* Saved data entries *
- - -

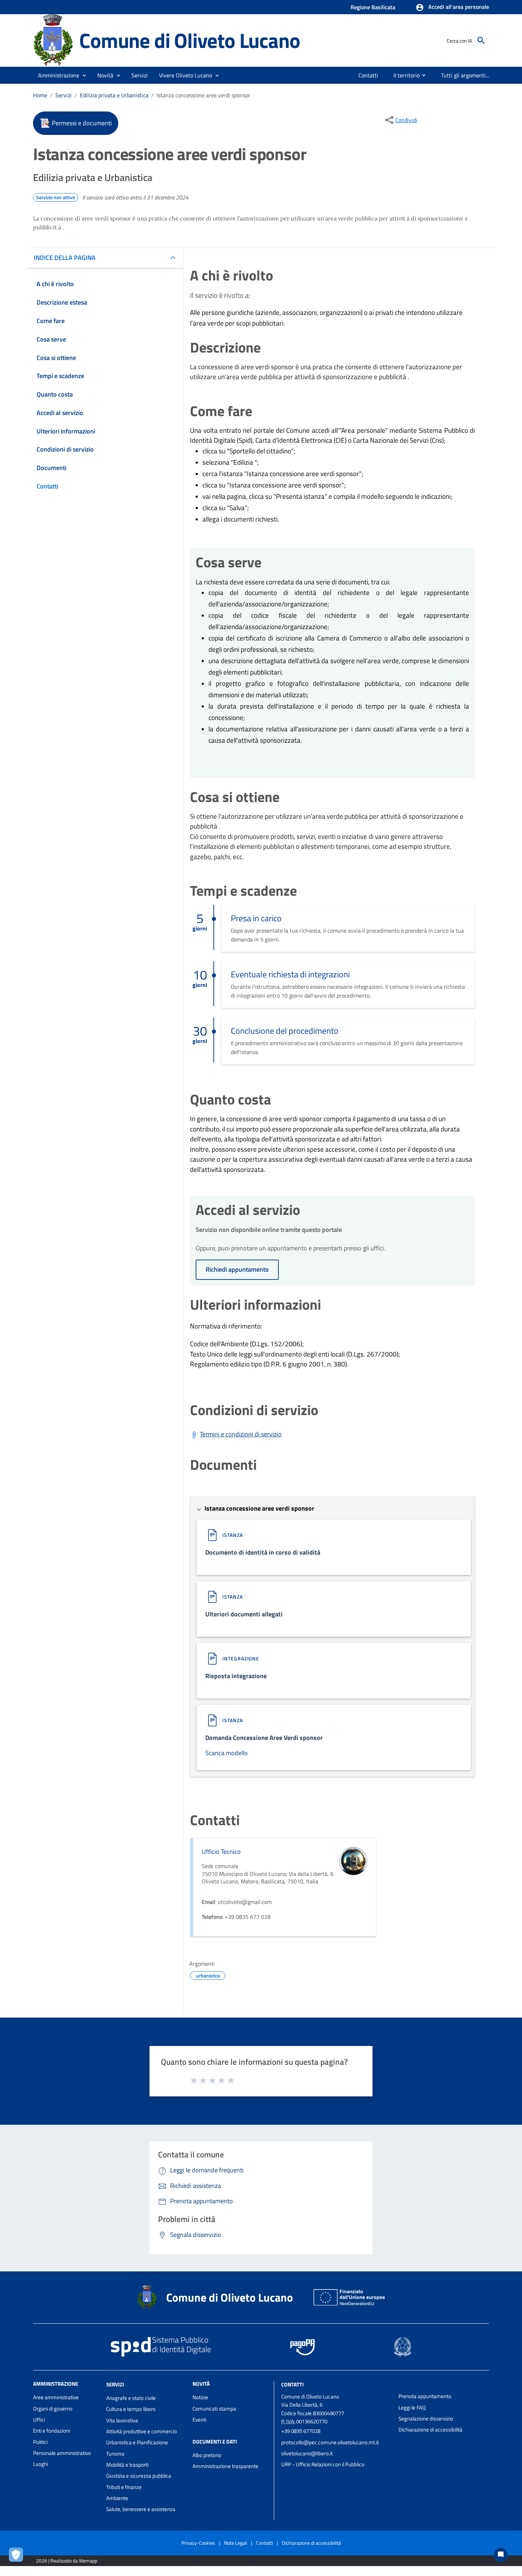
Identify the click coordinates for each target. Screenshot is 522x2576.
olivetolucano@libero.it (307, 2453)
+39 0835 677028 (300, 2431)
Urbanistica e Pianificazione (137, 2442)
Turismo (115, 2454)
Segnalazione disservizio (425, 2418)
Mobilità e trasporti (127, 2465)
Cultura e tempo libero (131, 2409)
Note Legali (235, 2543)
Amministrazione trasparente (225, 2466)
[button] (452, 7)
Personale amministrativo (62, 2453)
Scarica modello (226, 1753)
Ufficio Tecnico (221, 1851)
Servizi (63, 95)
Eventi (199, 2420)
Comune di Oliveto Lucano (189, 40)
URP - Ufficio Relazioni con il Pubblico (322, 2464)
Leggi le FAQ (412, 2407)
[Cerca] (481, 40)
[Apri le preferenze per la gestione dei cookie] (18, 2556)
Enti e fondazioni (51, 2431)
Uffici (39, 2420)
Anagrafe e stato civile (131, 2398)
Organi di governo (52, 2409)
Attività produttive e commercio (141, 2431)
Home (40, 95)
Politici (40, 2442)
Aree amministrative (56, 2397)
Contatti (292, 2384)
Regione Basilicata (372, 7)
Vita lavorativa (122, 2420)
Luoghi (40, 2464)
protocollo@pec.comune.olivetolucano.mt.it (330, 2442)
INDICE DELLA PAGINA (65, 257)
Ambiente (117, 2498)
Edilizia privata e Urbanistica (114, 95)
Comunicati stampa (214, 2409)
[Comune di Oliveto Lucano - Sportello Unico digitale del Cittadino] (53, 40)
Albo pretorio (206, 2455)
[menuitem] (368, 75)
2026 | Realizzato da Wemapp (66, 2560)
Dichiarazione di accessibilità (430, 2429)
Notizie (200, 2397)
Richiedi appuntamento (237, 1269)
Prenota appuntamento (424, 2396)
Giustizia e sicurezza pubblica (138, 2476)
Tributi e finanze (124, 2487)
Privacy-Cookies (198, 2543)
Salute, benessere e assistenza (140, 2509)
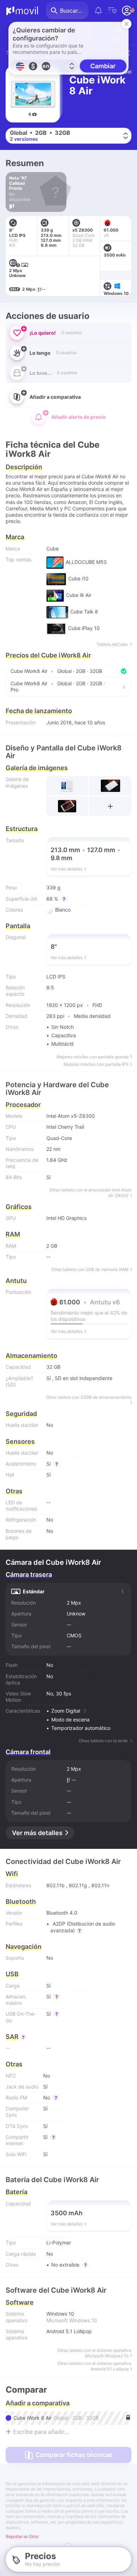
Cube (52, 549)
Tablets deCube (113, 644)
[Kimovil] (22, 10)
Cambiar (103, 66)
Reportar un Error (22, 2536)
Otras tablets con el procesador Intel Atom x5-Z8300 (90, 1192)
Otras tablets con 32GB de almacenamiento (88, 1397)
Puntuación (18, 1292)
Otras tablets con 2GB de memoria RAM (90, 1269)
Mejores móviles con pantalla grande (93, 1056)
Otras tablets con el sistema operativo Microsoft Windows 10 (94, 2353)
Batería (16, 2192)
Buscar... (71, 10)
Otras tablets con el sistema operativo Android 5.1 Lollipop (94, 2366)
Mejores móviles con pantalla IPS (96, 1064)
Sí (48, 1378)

- - -

* THE PROBLEM *
Please write out, exactly as they appear, the lines from the one containing "[Kimovil] (22, 10)" through the last line of the records above, and nothing more.

* EXERCISE RESPONSE *
[Kimovil] (22, 10)
Cambiar (103, 66)
Reportar un Error (22, 2536)
Otras tablets con el procesador Intel Atom x5-Z8300 (90, 1192)
Otras tablets con 32GB de almacenamiento (88, 1397)
Puntuación (18, 1292)
Otras tablets con 2GB de memoria RAM (90, 1269)
Mejores móviles con pantalla grande (93, 1056)
Otras tablets con el sistema operativo Microsoft Windows 10 (94, 2353)
Batería (16, 2192)
Buscar... (71, 10)
Otras tablets con el sistema operativo Android 5.1 Lollipop (94, 2366)
Mejores móviles con pantalla IPS (96, 1064)
Sí (48, 1378)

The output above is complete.